My friend Milan at work, a Serb, was correcting one of the other people in his lunch group. I believe it was Jelena, an Albanian, but it was one of the many folks from the Balkans we have working in environmental services at the hospital. She had talked a bit wistfully about how her village was close when she was young, and there were always people to go talk to and be with, but now she does not have friends close, and her family farther away than she would like. Milan's brow darkened.
We are close together because was for safety. You go out of village alone, maybe someone kill you, rape you. We are together, always together like animals to hunt. You come here you see this one French,* that one from somewhere Africa, friend for you but not close. But not kill you.
An important point, that. But memory does soften the edges of even terrible events. And even more in Jelena's defense, friendship and support soften the edge of terrible events too. She would likely choose again to come here. But the loss is real.
*Milan lives in Suncook, I think, so French-Canadian is likely
4 comments:
Good points, all. The bond of friendship that softens the edge of danger was called frith in Old English. I've written a bit about it at times -- there's a whole section on my sidebar about that concept. Its loss is substantial.
The "old ways" of thinking take a long time to go away. Habits, too. Because they had to do with safety.
Serendipity. One of the kids had just sent me link to this, https://newrepublic.com/article/113176/science-loneliness-how-isolation-can-kill-you after I had described how inhospitable our area now feels, and how angry I had been at a recent Maggie's Farm post sneering at a lonely older woman in a similar suburb. The commenters called her "needy".

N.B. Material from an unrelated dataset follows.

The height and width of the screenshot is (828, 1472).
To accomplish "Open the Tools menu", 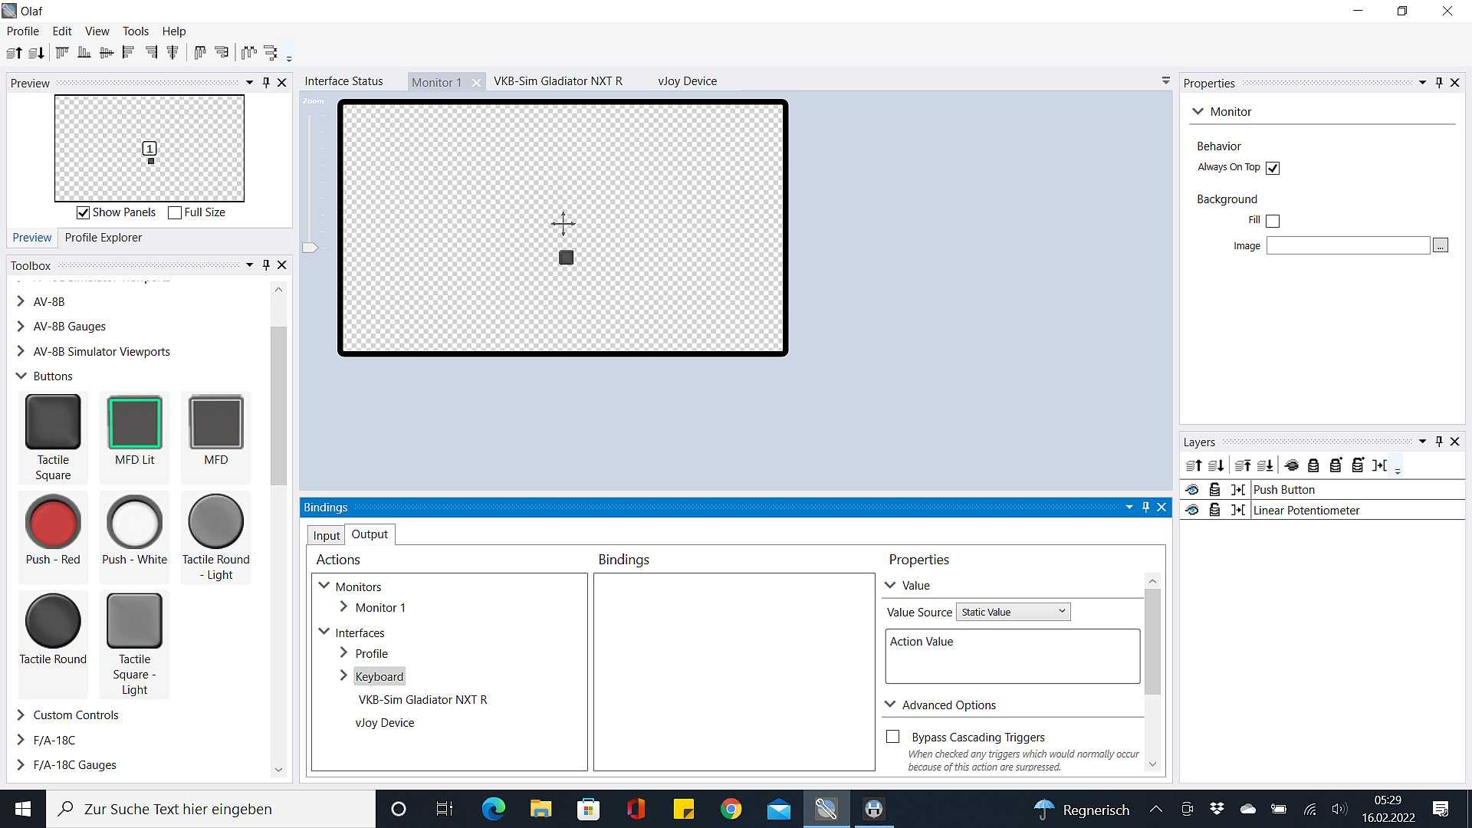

I still remember how close I was to my friends in an English boarding school (what made the place bearable was having comrades, fellow-sufferers, people to defeat the evil teachers, matrons and other tyrants with). We were not in danger (except of being denied supper or made to march around outside in the rain for four hours for some disciplinary infraction or having to be publicly shamed in front of a school assembly, or having some of our few prized possessions taken away, possibly never to be returned, by an authority figure, but it bred a fierce loyalty to one's peers, a determination never to betray each other, and encouraged bravery. If only in the form of stupid impulsive acts done to make one's peers happy: we would sneak out on foraging trips to the village to bring back forbidden candy to cheer up the miserable younger children in the school who would cry themselves to sleep missing their mothers. Sheer joy.
Also, Americans love to dismiss the old ways when they interfere with capitalism. My father used to do this when he would sneer at employees of his who wouldn't want to be transferred to one of his overseas operations. "Idiot! It's a promotion, an opportunity!" Even as a kid, I would protest "But his wife is close to her family, and his elderly mother is sick and he doesn't want to leave his entire group of "mates" (these were British workers).

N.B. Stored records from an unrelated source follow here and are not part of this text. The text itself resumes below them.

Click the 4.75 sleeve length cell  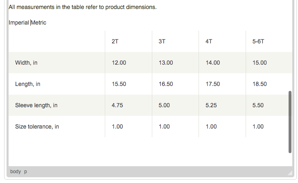[x=117, y=105]
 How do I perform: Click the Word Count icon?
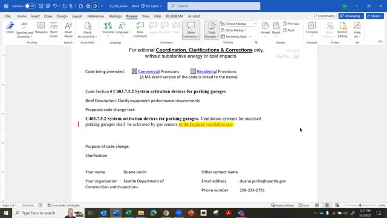tap(54, 30)
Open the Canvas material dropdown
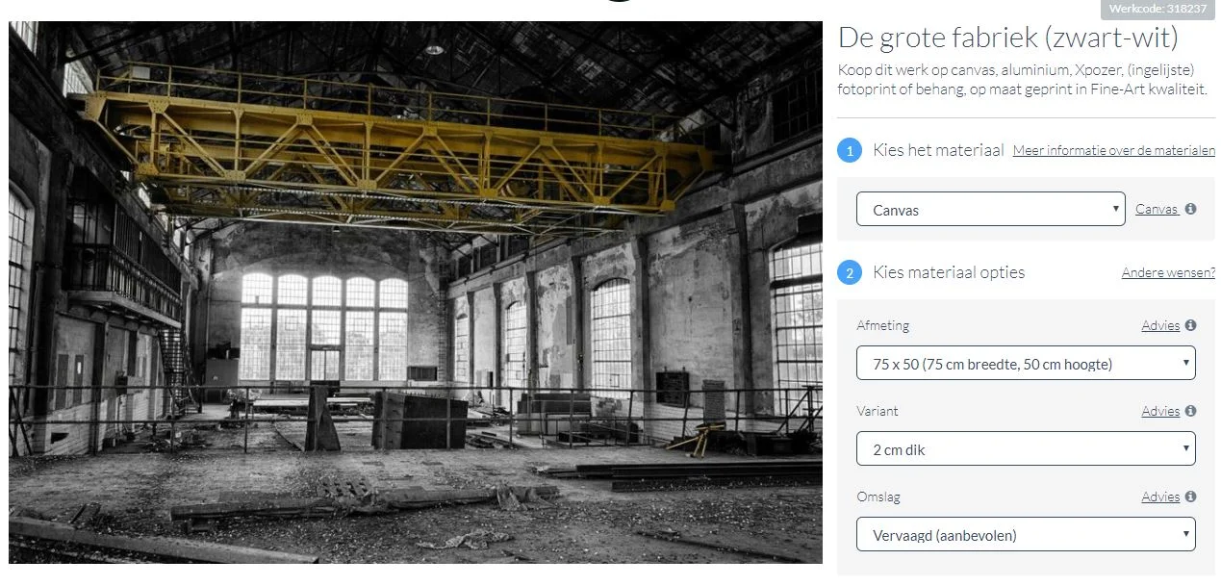 (990, 209)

Social and familly ties aren't just warm and fuzzy, they are the only real insurance any of us have against the caprice of our employers and the market. We can save up our pennies and have them confiscated by taxes or crooked banks. If you have a disabled kid you very quickly discover that only social ties of the "old" variety will make life even half way bearable.
Those of us who go to church know that we don't just go for theological reasons, but in search of an older form of community.
I love America, but the kinds of ties that were valued and at least given lip service to here are being tossed aside nowadays. So increasingly I probably sound to most people like a scarred, traumatized refugee from a war torn country. Because life is fragile and John Donne reminded us "no man is an island..."
It is sheer bloody HUBRIS the way Americans tout a cigarette ad variety of rugged individualism that pretends people don't do better with a web of mutual bonds of love, responsibility and care that help them feel at home in the world. And I am not talking about domesticating macho men. Just preserving the kinds of ties that add dignity and meaning to all of our lives.
Who me, jaded? I live in a community of pirates, where trophy brides sneer looking at a house on the market near me and whine to the realtor "I can't believe you are showing me this....I couldn't possibly live in a house somebody else has lived in. It has to be NEW!"
Sebantian Junger wrote a book about this nostalgia for terrible times when the tribal bond was passionate because it was critical to survival. Sometimes it's hard to adjust to a more peaceful, casual society that can seem dispirited or empty in contrast. It's a tough trick to bond tightly without the crucible or war or its equivalent, and that problem threatens to make us tolerate or even provoke crisis and desolation in our lives.